Ability to manage multiple projects while planning, organizing, and prioritizing activities.
Responsibilities
Perform all responsibilities associated with the Senior Programmer role.
Assist Sr. Programmers and Programmers in their daily activities.
Act as an escalation point for Sr. Programmers and Programmers.
Communicate regularly with sponsors regarding programming progress and proactively address issues.
Provide input and/or write programming specifications.
Serve as a subject matter expert on all aspects of SAS programming.
Understand pharmaceutical industry standards and trends, proactively planning and implementing solutions.
Develop consistent practices for clinical and statistical review of outputs and mentor programming staff.
Check for consistency across therapeutic areas.
Identify, plan, and oversee the implementation of process improvement initiatives.
Maintain expertise in SAS Macros and determine macro development priorities.
Undertake other responsibilities as defined by senior management on an ad-hoc basis.
Required Knowledge, Skills, & Abilities
Experience as a technical team lead, engaging clients and coordinating tasks within a programming team.
In-depth knowledge of clinical research regulatory requirements, including Good Clinical Practice (GCP) and ICH guidelines.
Knowledge of statistics, programming, and the clinical drug development process.
Advanced knowledge of R programming and SAS tools (SAS/BASE, SAS/MACRO, SAS/STAT, SAS/GRAPH, SAS/ACCESS, SAS/ODS, SAS/SQL).
Experience with SDTM and ADaM implementation according to CDISC Standards.
Strong organizational, interpersonal, leadership, and communication skills.
Ability to independently manage multiple tasks and projects, and delegate work effectively.
Excellent attention to detail and problem-solving skills.

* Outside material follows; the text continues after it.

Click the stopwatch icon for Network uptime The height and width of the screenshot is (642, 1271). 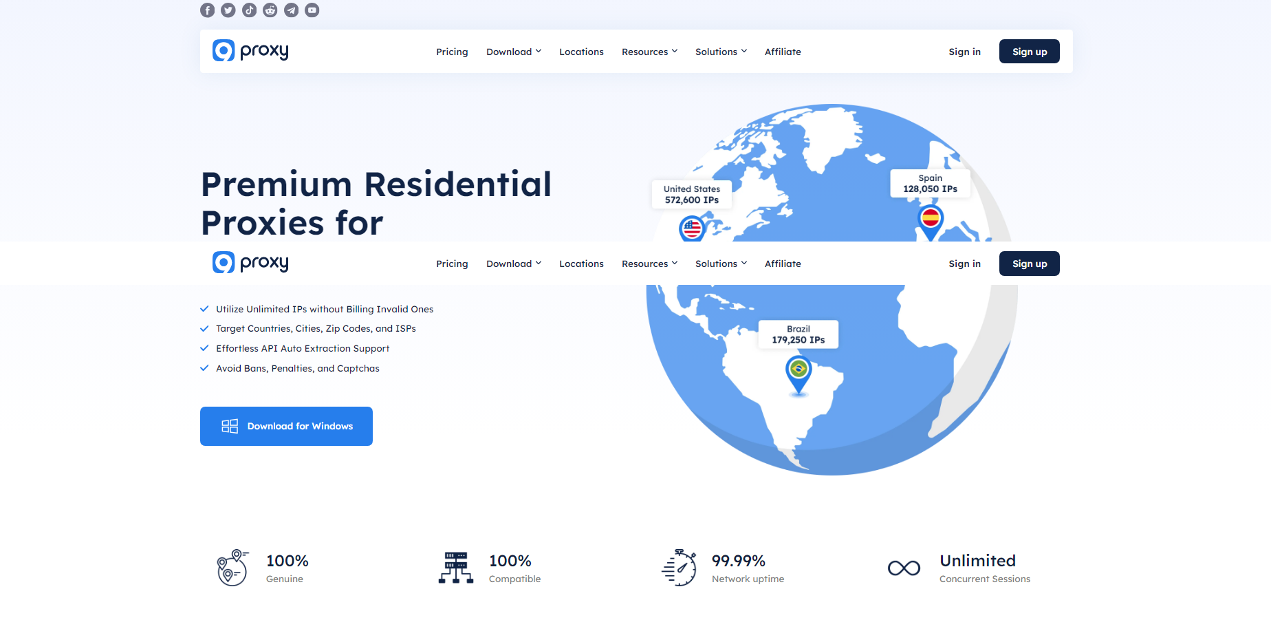[x=680, y=568]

Ability to lead teams and projects at a group level, recognizing when negotiation skills are needed.
Ability to establish and maintain effective working relationships with co-workers, managers, and clients.
Required Education & Experience
Bachelor’s degree required, preferably in science or mathematics-related fields.
Minimum of 3 years of experience in Statistical Programming within the pharmaceutical or medical devices industry.